#### Goal of the exercise:
Could you write out every line of the items below word for word, leaving out the pictures?

#### The input:
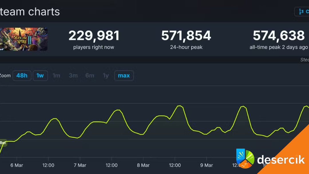
Task: Switch the chart zoom to 1w
Action: 40,76
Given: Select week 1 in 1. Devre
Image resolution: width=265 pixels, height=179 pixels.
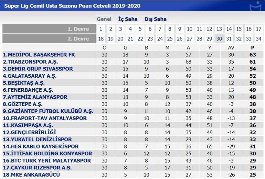Looking at the screenshot, I should coord(100,29).
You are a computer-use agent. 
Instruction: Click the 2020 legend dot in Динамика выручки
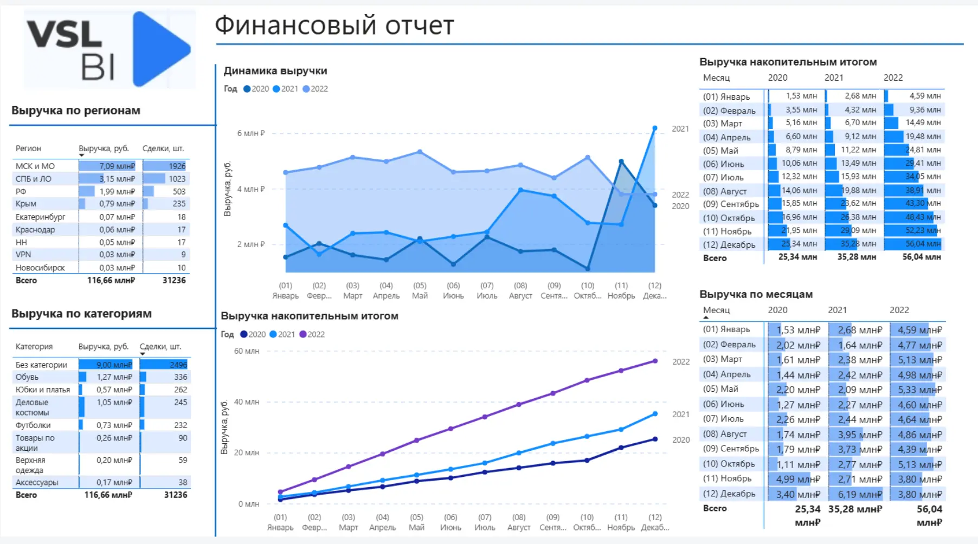pyautogui.click(x=247, y=89)
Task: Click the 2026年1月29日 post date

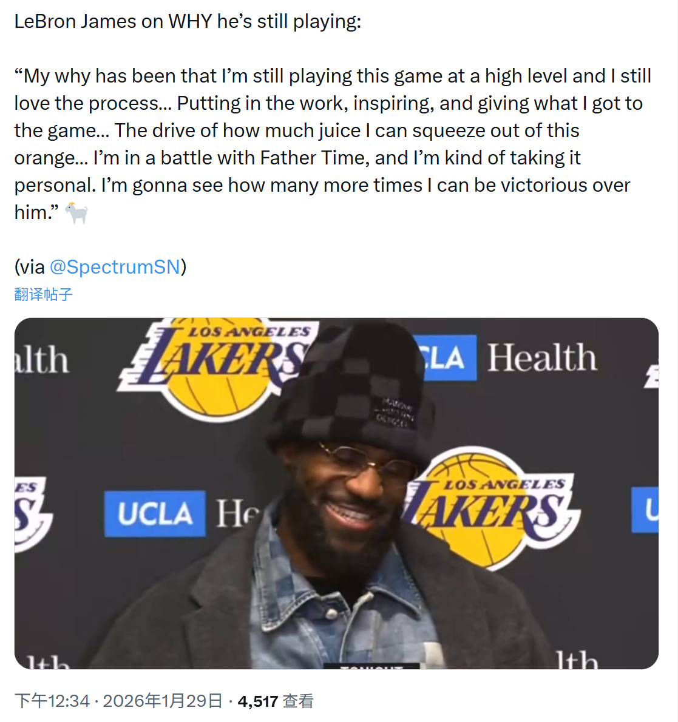Action: (163, 701)
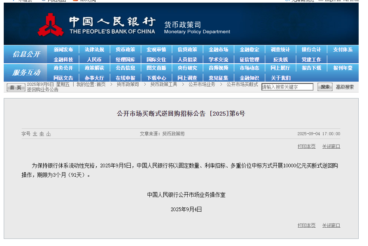
Task: Click 关于我们 navigation item
Action: pyautogui.click(x=280, y=78)
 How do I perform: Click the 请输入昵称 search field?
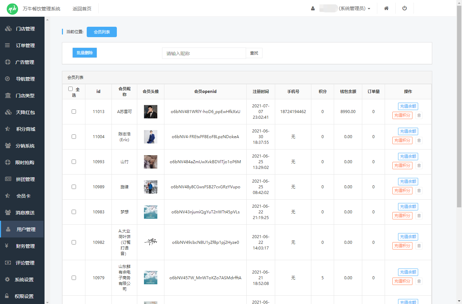204,54
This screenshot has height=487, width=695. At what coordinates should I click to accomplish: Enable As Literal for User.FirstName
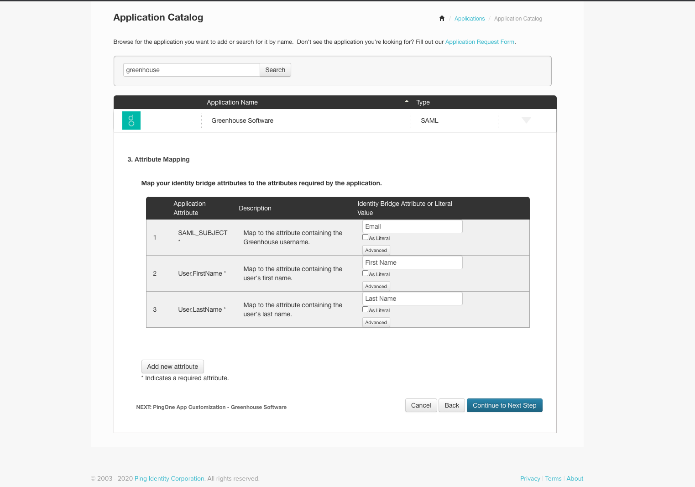[x=365, y=273]
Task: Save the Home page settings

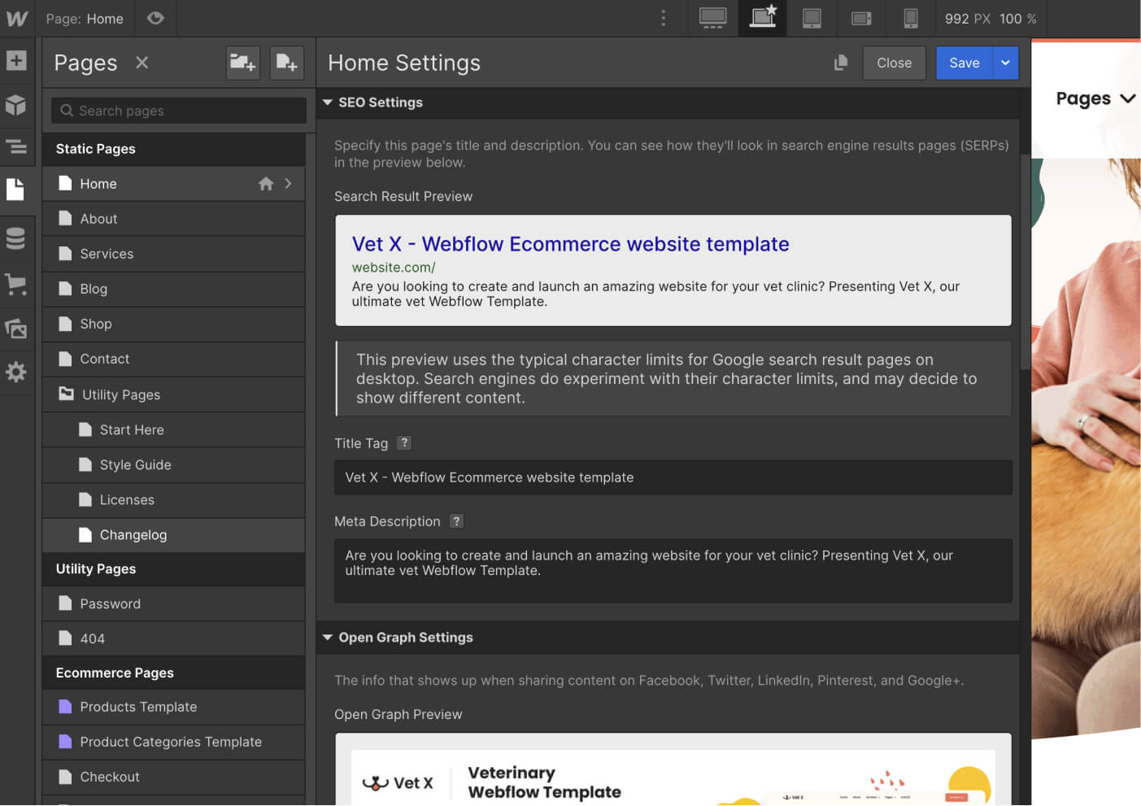Action: (964, 63)
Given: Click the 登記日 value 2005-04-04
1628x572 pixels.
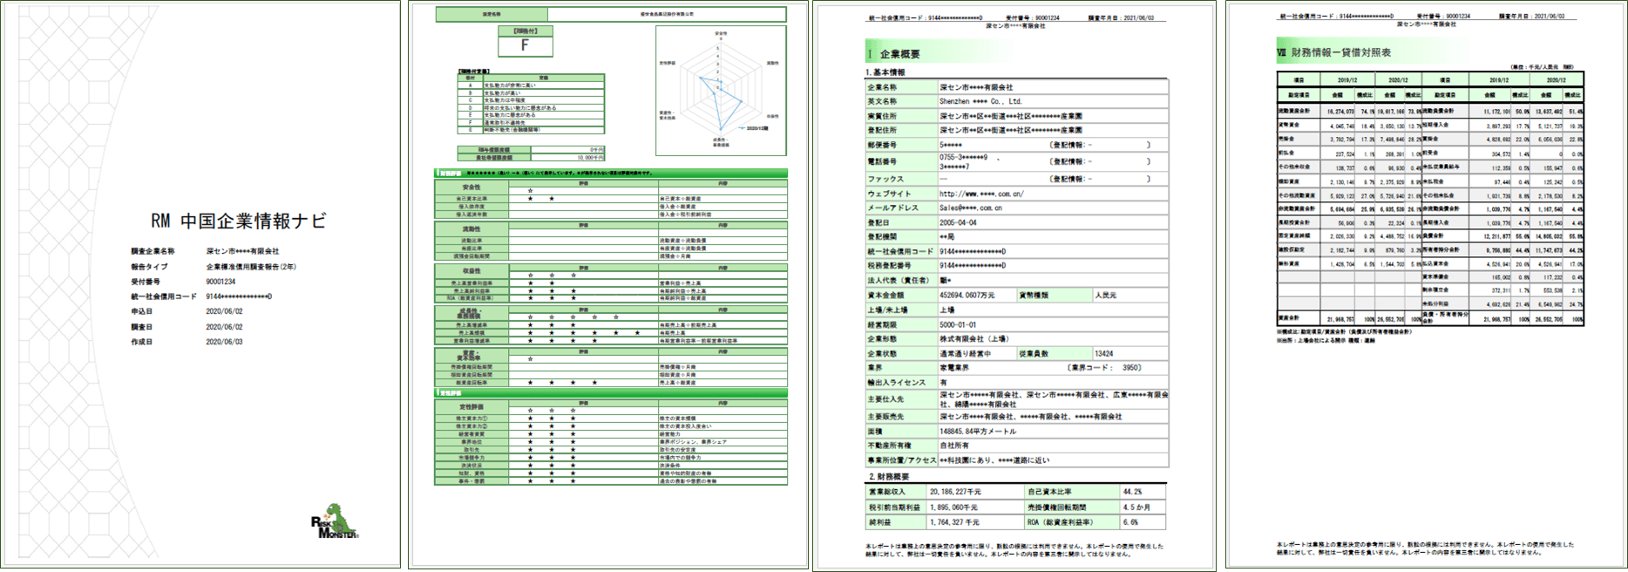Looking at the screenshot, I should [958, 222].
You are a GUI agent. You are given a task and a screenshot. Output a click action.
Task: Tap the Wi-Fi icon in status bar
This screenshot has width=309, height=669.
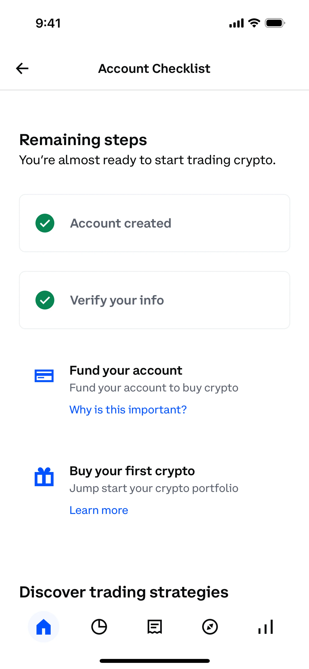tap(254, 23)
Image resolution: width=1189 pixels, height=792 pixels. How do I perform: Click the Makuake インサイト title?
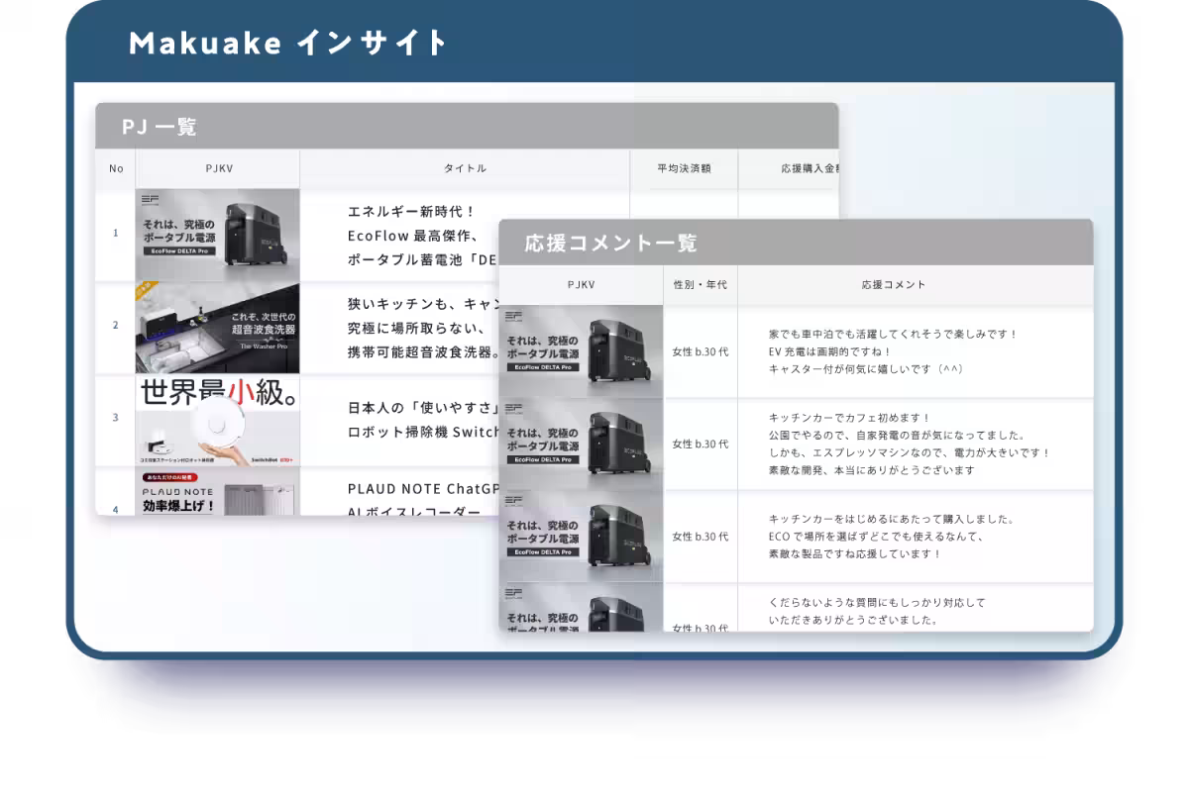[287, 42]
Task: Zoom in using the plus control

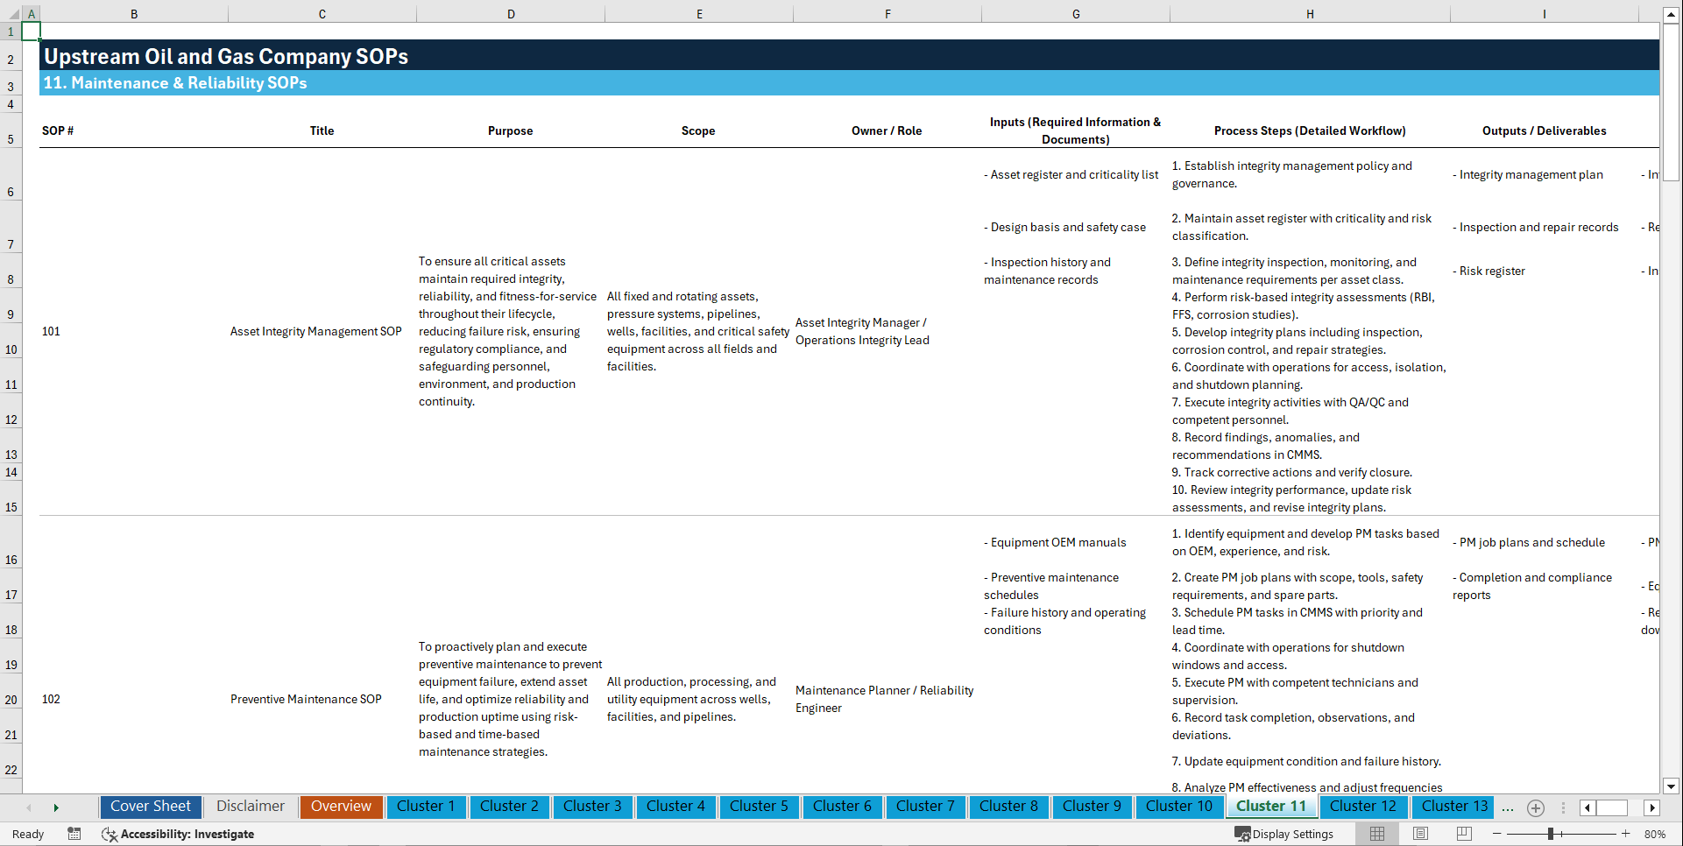Action: pos(1626,834)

#### Worked solution:
Task: Switch the chart zoom to 1w
Action: 40,76
Given: Select week 1 in 1. Devre
Image resolution: width=265 pixels, height=179 pixels.
Looking at the screenshot, I should coord(100,29).
You are a computer-use agent. 
Instruction: Click the 2020 legend dot in Динамика выручки
pyautogui.click(x=247, y=89)
Task: Click the 2026年1月29日 post date

Action: (163, 701)
Task: Click 关于我们 navigation item
Action: pyautogui.click(x=280, y=78)
 How do I perform: Click the 请输入昵称 search field?
204,54
This screenshot has height=487, width=695. At what coordinates should I click to accomplish: Enable As Literal for User.FirstName
[x=365, y=273]
Task: Save the Home page settings

Action: (964, 63)
Given: Click the 登記日 value 2005-04-04
1628x572 pixels.
Looking at the screenshot, I should [958, 222].
You are a GUI agent. You are given a task and a screenshot. Output a click action.
Task: Tap the Wi-Fi icon in status bar
This screenshot has width=309, height=669.
tap(254, 23)
Image resolution: width=1189 pixels, height=792 pixels. How do I perform: Click the Makuake インサイト title?
[287, 42]
Task: Zoom in using the plus control

Action: pos(1626,834)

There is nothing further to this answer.